====== SUPPLIED MATERIAL

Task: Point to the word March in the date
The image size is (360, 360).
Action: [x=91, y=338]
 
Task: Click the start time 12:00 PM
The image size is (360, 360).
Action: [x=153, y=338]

============

# EXERCISE
Reproduce all of the rows above, changing every "Action" to "Response" and keeping everything else the same.

# ANSWER FOR THIS EXERCISE
Task: Point to the word March in the date
The image size is (360, 360).
Response: [x=91, y=338]
 
Task: Click the start time 12:00 PM
The image size is (360, 360).
Response: [x=153, y=338]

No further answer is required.